═══ Texte à lire
Qu'est-ce qui vous a donné l'envie d'écrire ce livre ? Que raconte Rock the Citadelle ?
Sam Guillerand : "Je suis arrivé à Besançon aux alentours de 1995/1996, pour entrer à la fac de lettres. J’ai découvert une ville culturellement et musicalement bouillonnante, très vivante, avec un passif chargé sur les scènes rock / punk / hardcore et plus largement sur toutes les cultures alternatives qui y sont rattachées. J’ai moi-même joué dans plusieurs groupes à partir de 1996, j’ai beaucoup tourné pendant une vingtaine d’années en France et dans le reste de l’Europe, je joue sur une trentaine de disques. Besançon a fortement impacté mon intérêt pour ces musiques en marge ainsi que sur la littérature, le cinéma d’un certain genre, et plus largement sur des modes d’expressions souterrains.
Cette ville d’à peine 120.000 habitants a longtemps eu la réputation et la proposition culturelle de villes beaucoup plus importantes, sans que les médias locaux ne s’en intéressent d’ailleurs particulièrement. Beaucoup de groupes nationaux et internationaux ont joué à Besançon depuis les années 1970, et il y a quantité d’excellents groupes bisontins – dans des scènes pointues et underground – qui se sont exportés et sortis des albums de qualité… c’est tout un pan de notre patrimoine culturel qui est malheureusement et bizarrement méconnu.
══════
- _Consigne_
Relevez, s'il vous plaît, toutes les scènes musicales que le texte à lire mentionne dans la phrase sur le passif chargé de Besançon.
═══ Matériel recueilli
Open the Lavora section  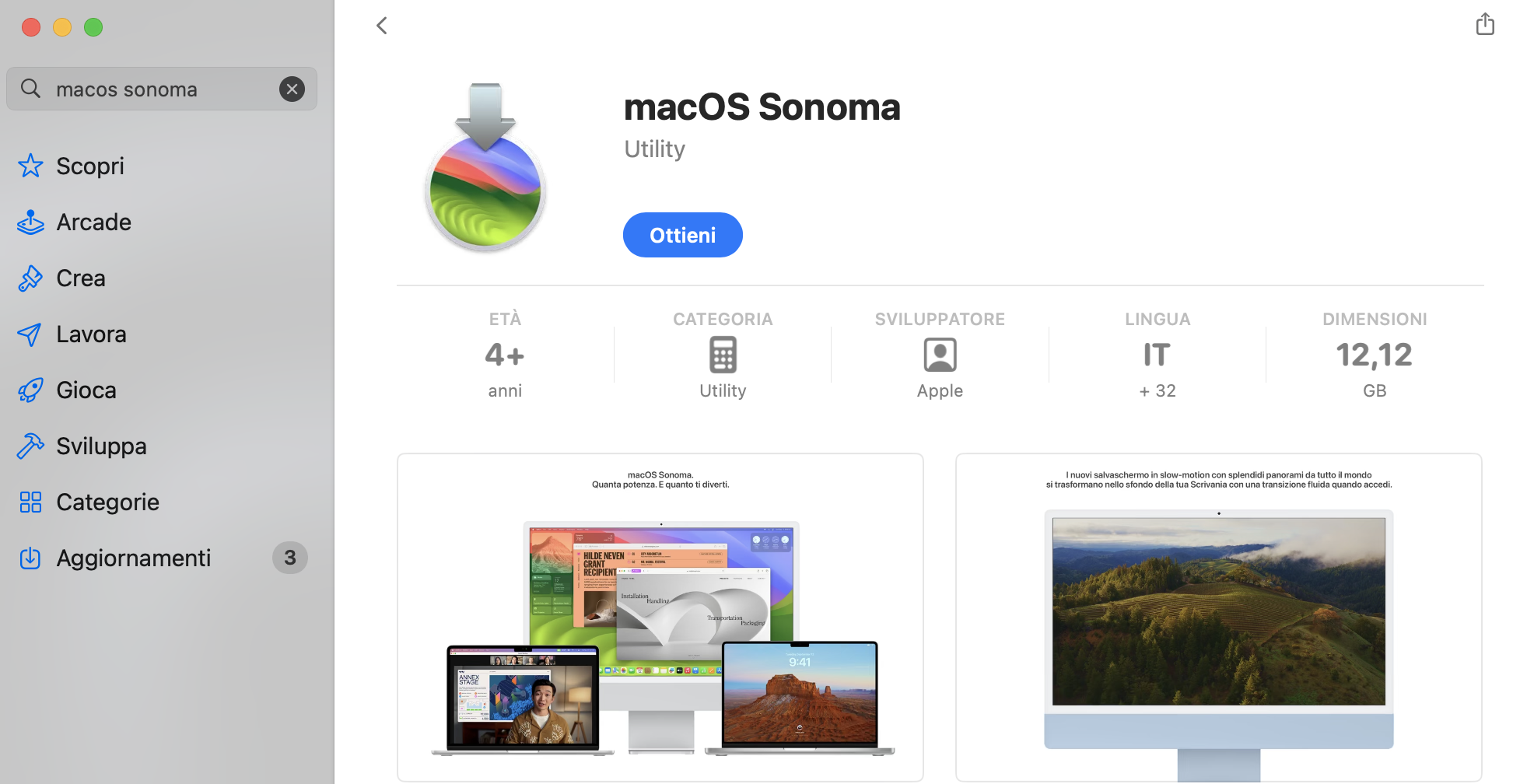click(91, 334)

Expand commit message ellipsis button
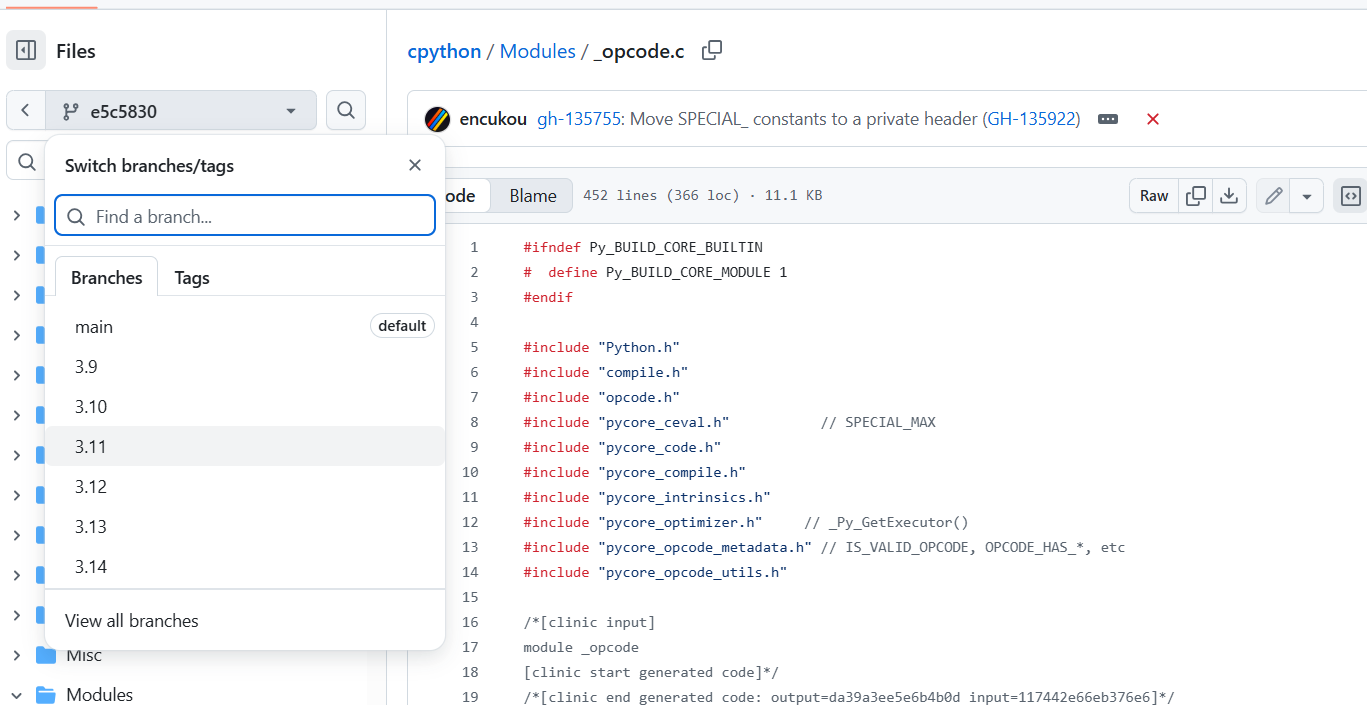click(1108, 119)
══════
- _Corrigé_
Rock, punk, hardcore.